カリフとは?
かりふ
カリフとは、イスラム教の開祖ムハンマドの後継者としてイスラム共同体を統率した最高指導者の称号です。
カリフ(Caliph、アラビア語でハリーファ)とは、イスラム教の預言者ムハンマドが632年に死去した後、その後継者としてイスラム共同体(ウンマ)を統率した最高指導者の称号です。「後継者」「代理人」を意味するアラビア語に由来し、宗教的・政治的な権威の両方を持つ存在とされました。
カリフ制度の歴史は大きく以下の時代に区分されます。
- 正統カリフ時代(632〜661年) — ムハンマドの直弟子4人が順に就いた時代。
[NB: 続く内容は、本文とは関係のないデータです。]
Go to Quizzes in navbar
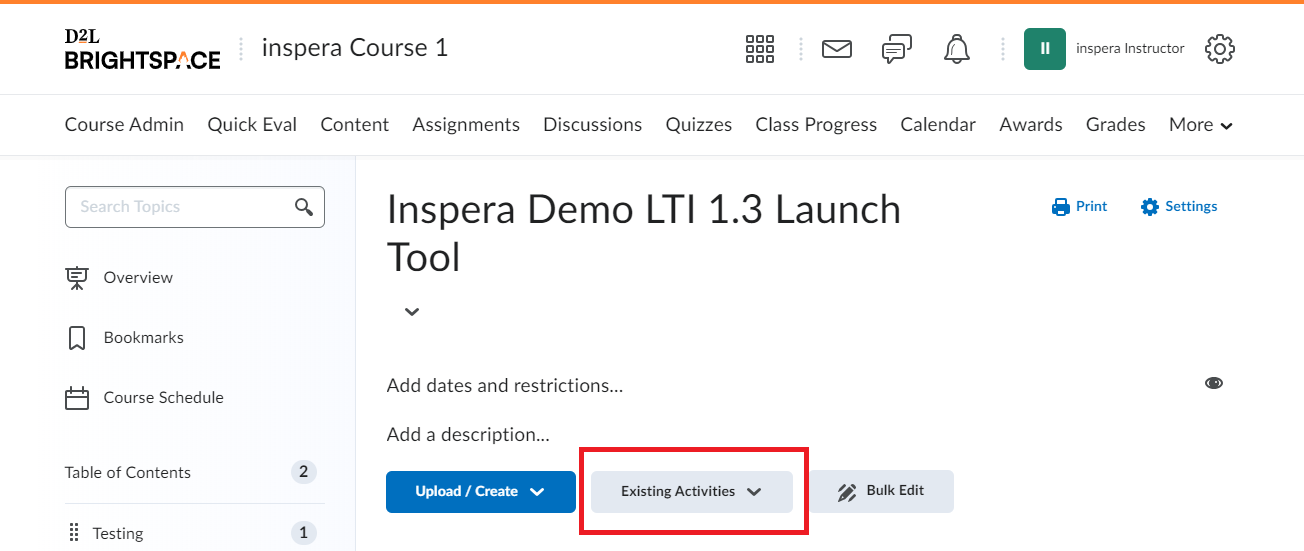The height and width of the screenshot is (551, 1304). 699,125
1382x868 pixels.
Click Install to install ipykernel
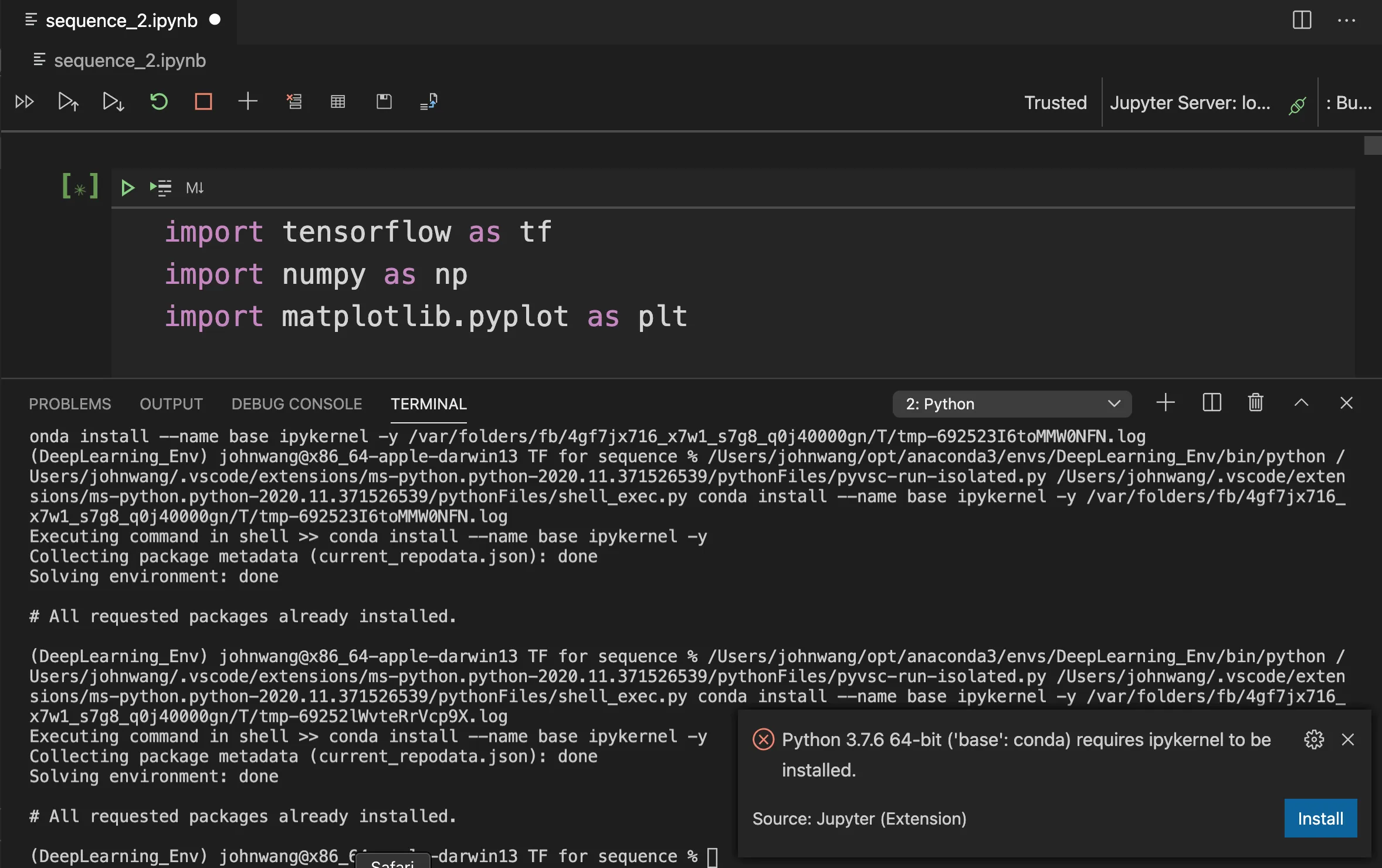pos(1320,818)
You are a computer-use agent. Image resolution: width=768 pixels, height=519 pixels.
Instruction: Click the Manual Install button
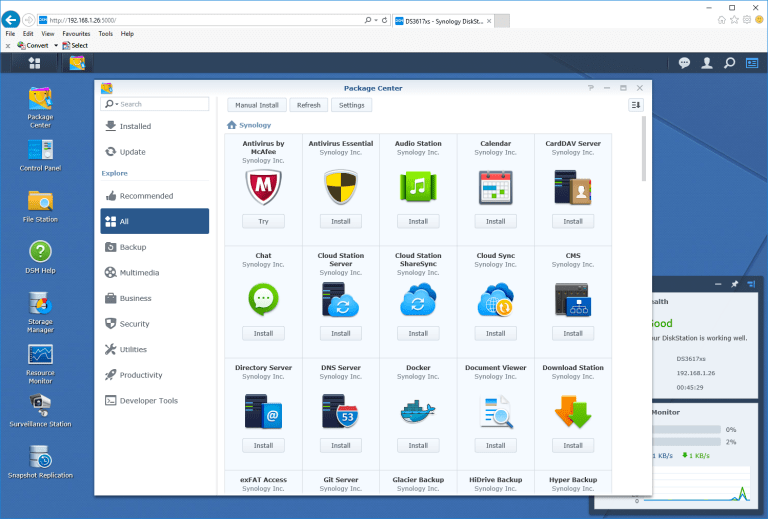point(257,105)
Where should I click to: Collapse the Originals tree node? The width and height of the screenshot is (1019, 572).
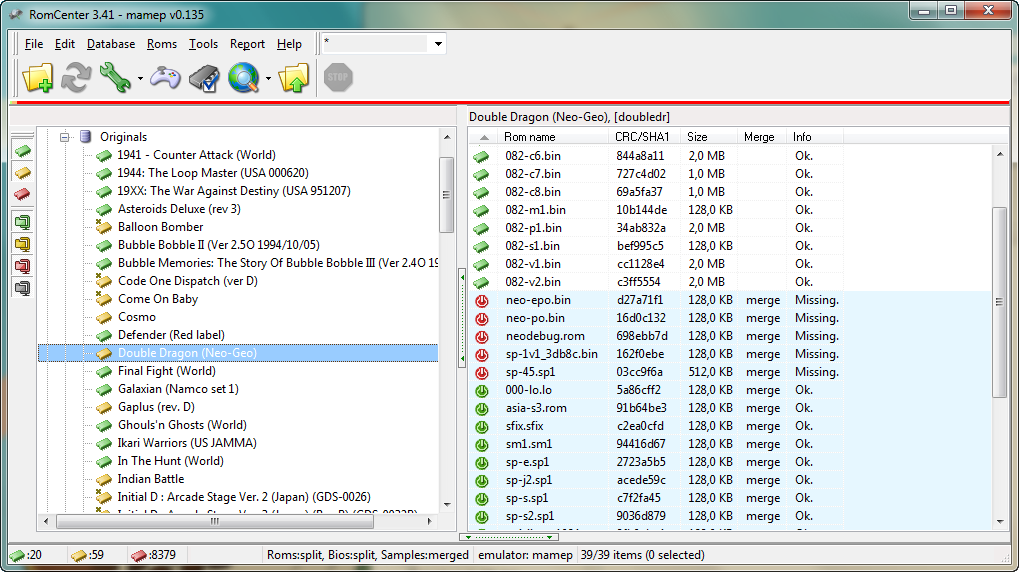(x=64, y=137)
イスラム法の基準とされる
- ウマイヤ朝(661〜750年) — カリフ位が世襲化し、ダマスカスを都に広大な領土を支配
- アッバース朝(750〜1258年) — バグダードを都に繁栄。モンゴルの侵攻で滅亡
- オスマン帝国(16〜20世紀) — スルタンがカリフを兼任し、1924年に制度が廃止
カリフはイスラム世界における精神的・世俗的権威の象徴であり、その地位をめぐる対立がスンナ派とシーア派の分裂の一因ともなりました。現代においてカリフ制度は公式には存在しませんが、イスラム政治思想においていまも重要な概念のひとつです。
使い方・例文
「カリフ」という語は歴史の授業や中東・イスラム文明の解説書に登場し、イスラム帝国の政治体制を理解するうえで欠かせないキーワードです。